PROBLEM TO WORK ON: In the data below, find the line that contains "You are a computer-use" and the line that contains "Instruction: Click the". Copy both, plus every line between them, exactly.

DATA EXTRACTS:
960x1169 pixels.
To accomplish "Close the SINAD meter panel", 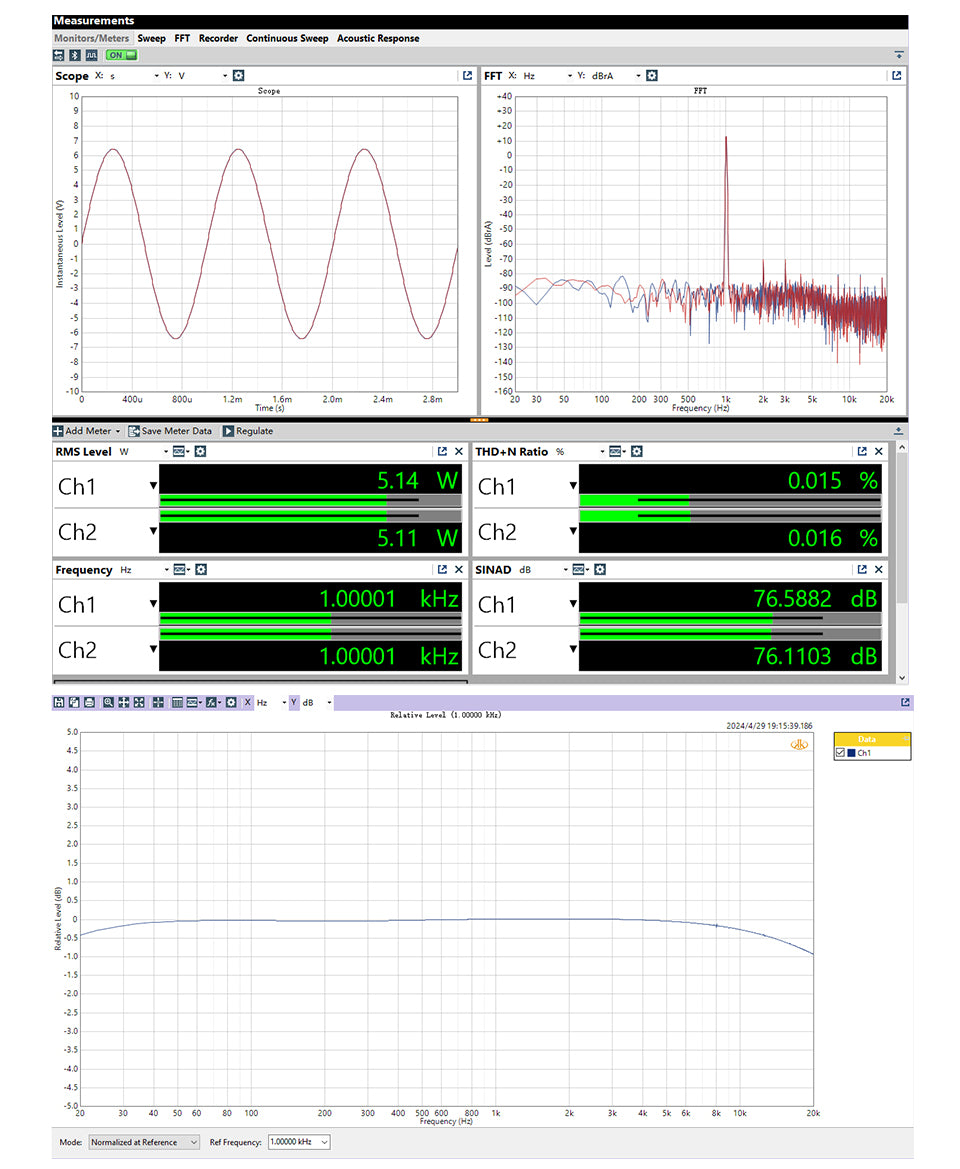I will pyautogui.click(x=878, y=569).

---

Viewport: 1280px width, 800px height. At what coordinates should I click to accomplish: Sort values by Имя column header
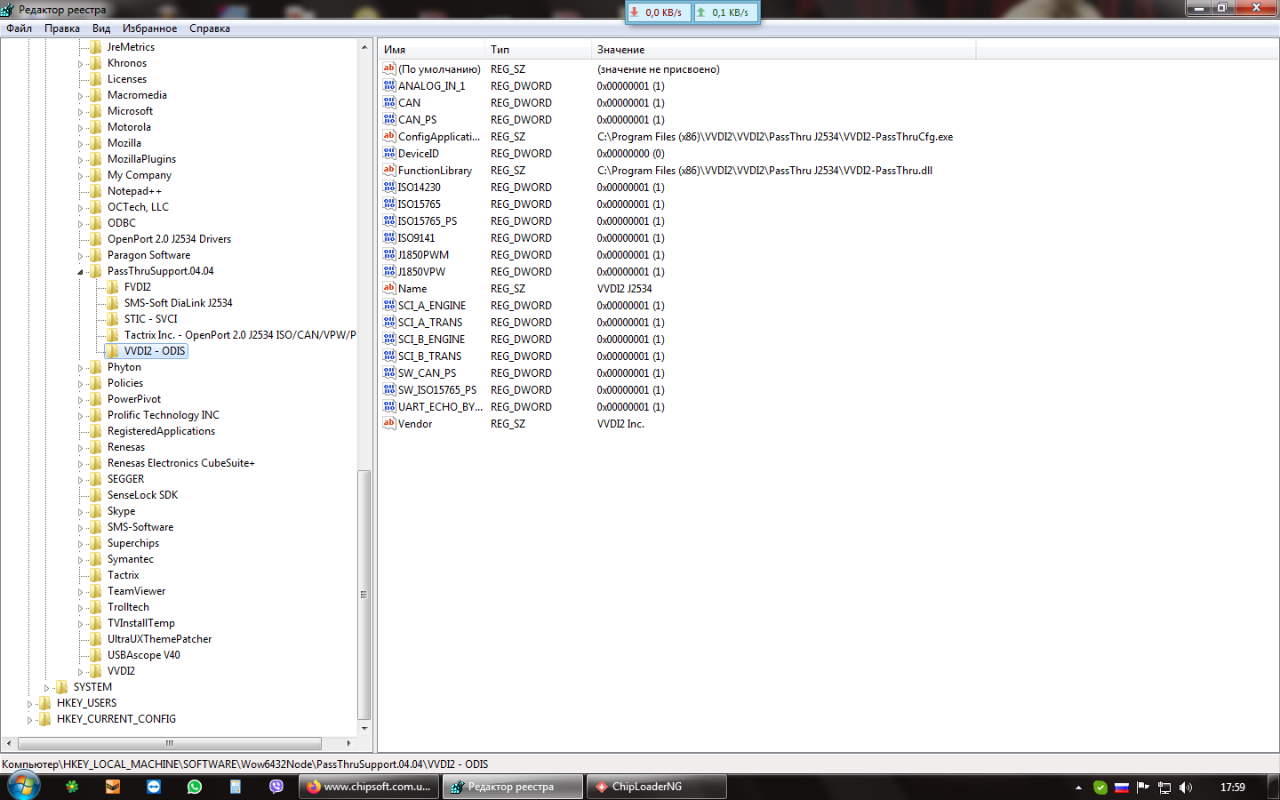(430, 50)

---

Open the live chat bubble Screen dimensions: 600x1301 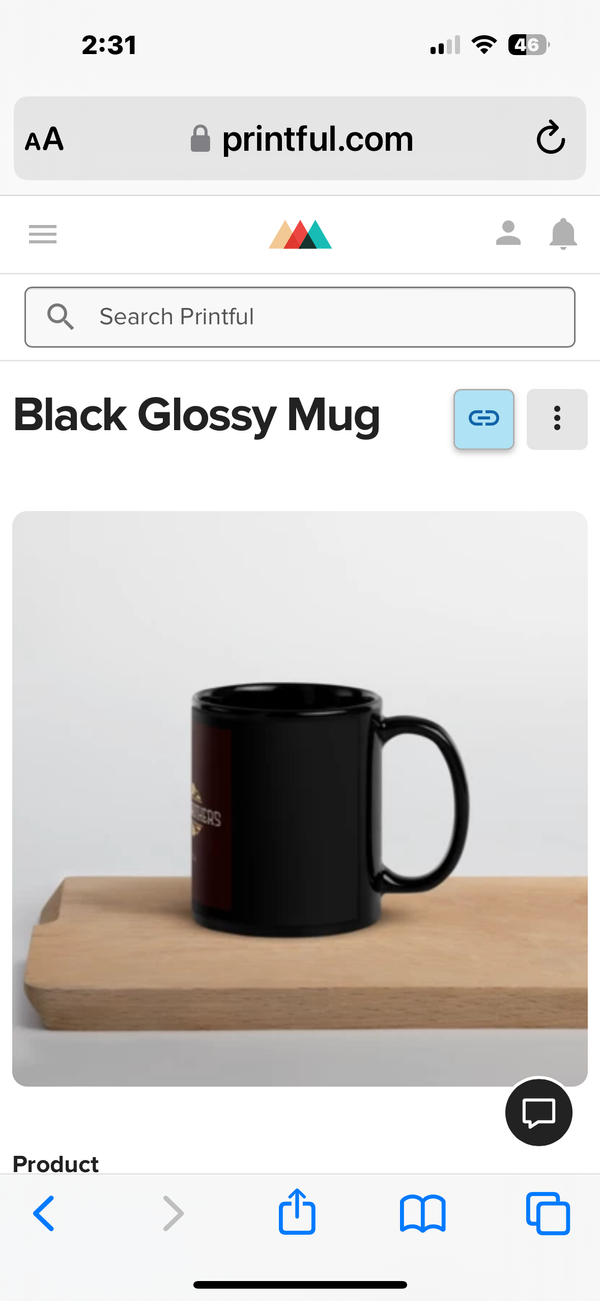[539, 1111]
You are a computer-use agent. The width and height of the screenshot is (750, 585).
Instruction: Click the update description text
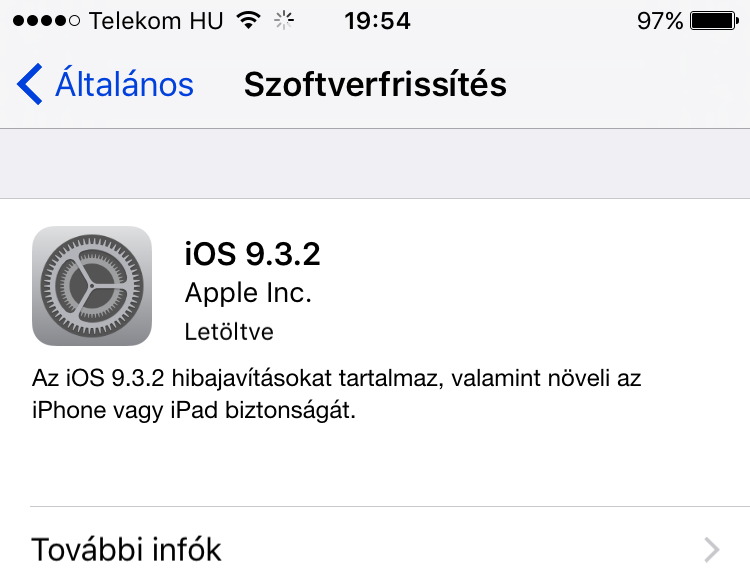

RESPONSE:
You are a computer-use agent. The width and height of the screenshot is (750, 585).
Instruction: Click the update description text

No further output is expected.